▶ [Task statement]
Through to the final line, write out the records below exactly, omitting any images they contain.

▶ [Data for the task]
◆ ◆ ◆ ◆ ◆

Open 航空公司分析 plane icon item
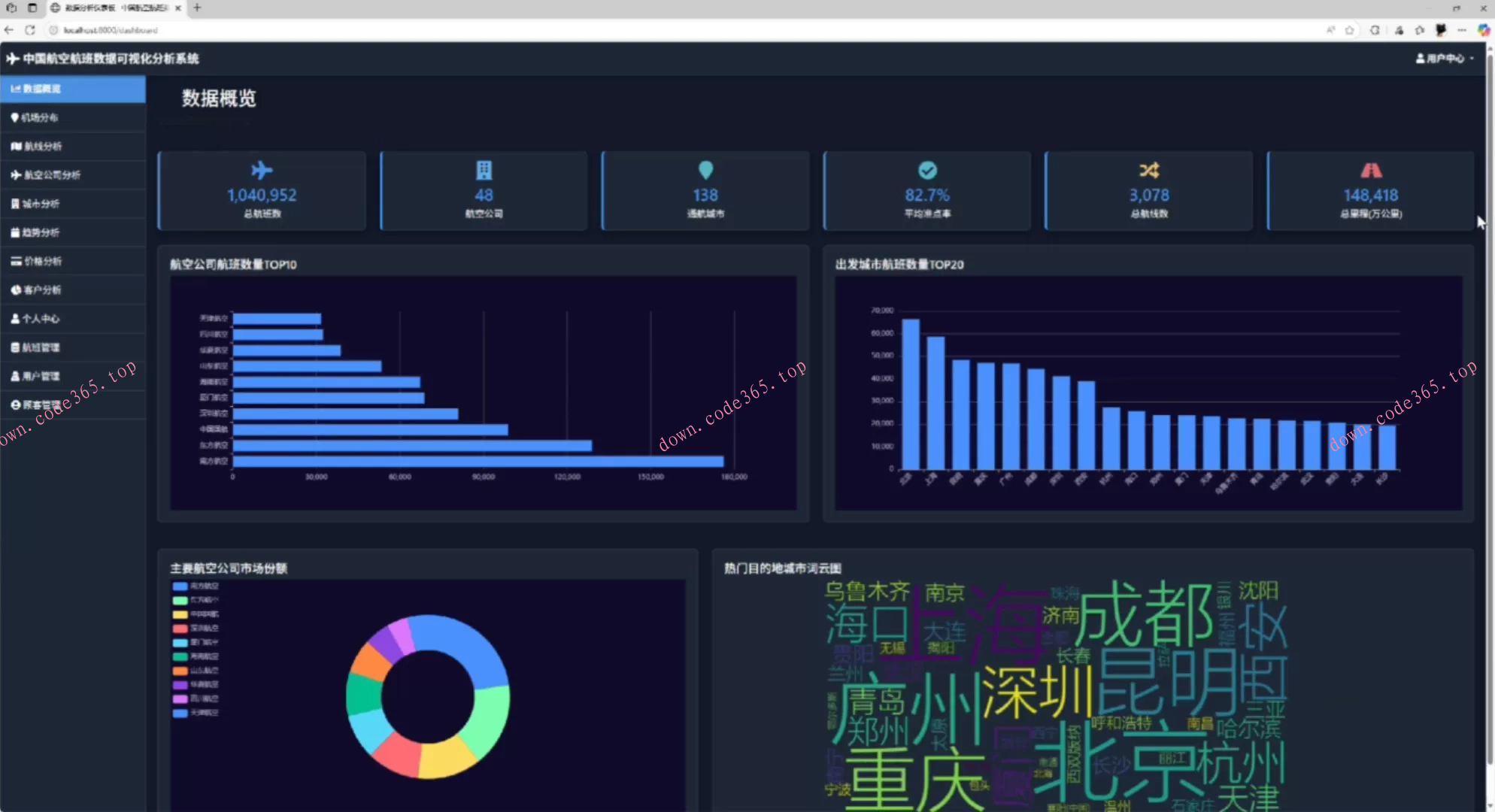This screenshot has width=1495, height=812. (x=50, y=174)
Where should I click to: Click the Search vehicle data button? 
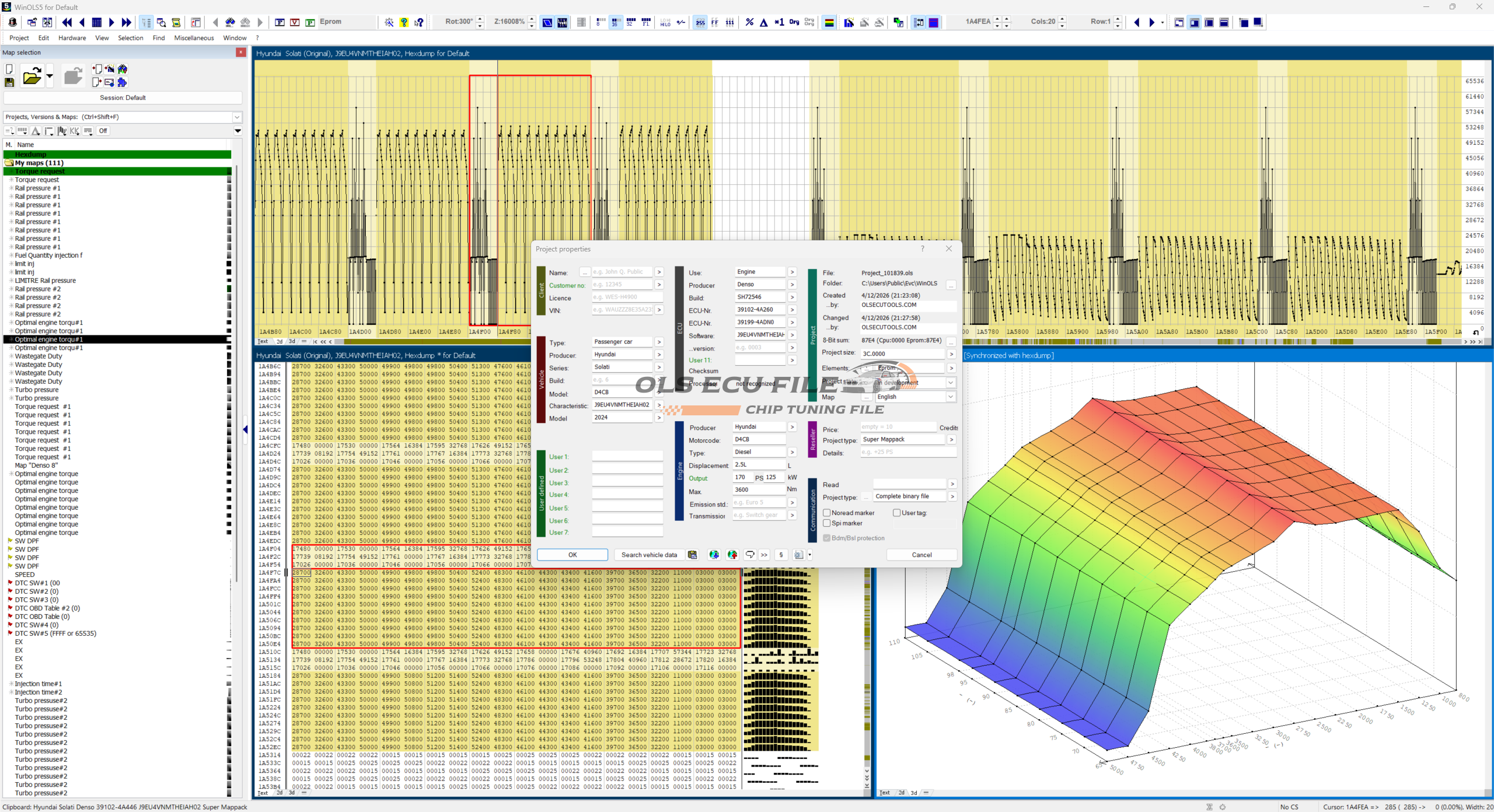click(649, 555)
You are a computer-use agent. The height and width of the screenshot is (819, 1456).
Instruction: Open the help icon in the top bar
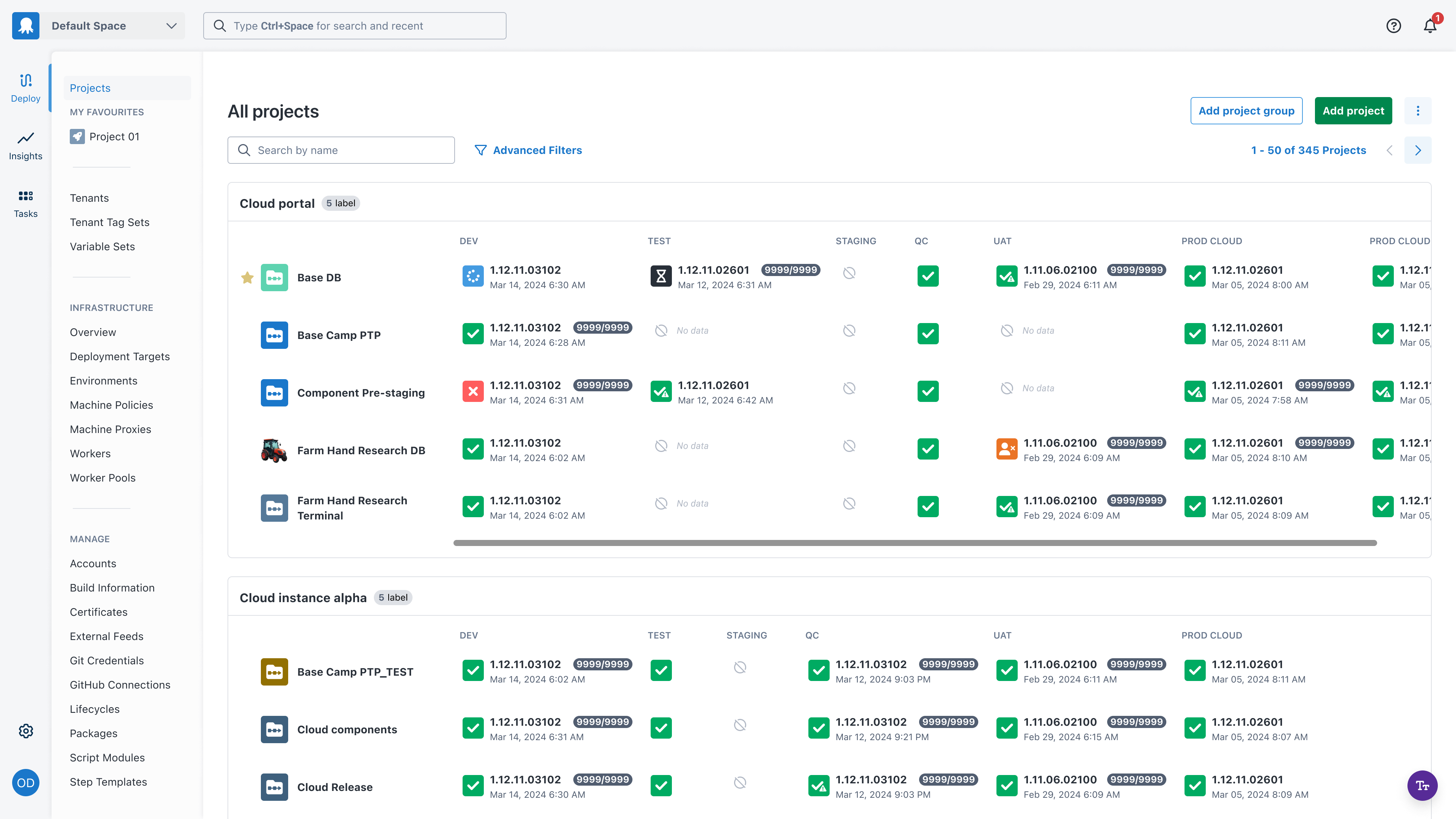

◆ ◆ ◆ ◆ ◆

▶ [Task solution]
Open 航空公司分析 plane icon item
This screenshot has width=1495, height=812. (x=50, y=174)
Where should I click to: Click the Search vehicle data button? 
click(649, 555)
You are a computer-use agent. The height and width of the screenshot is (819, 1456).
Instruction: Open the help icon in the top bar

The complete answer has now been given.